Copy the material below verbatim, line for line.

============

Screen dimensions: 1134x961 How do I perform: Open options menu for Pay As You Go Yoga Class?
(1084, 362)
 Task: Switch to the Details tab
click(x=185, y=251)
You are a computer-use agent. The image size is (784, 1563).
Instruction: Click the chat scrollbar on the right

============

Answer to the exercise:
Screen dimensions: 1134x961 How do I perform: Open options menu for Pay As You Go Yoga Class?
(1084, 362)
 Task: Switch to the Details tab
click(x=185, y=251)
You are a computer-use agent. The image size is (784, 1563).
Instruction: Click the chat scrollbar on the right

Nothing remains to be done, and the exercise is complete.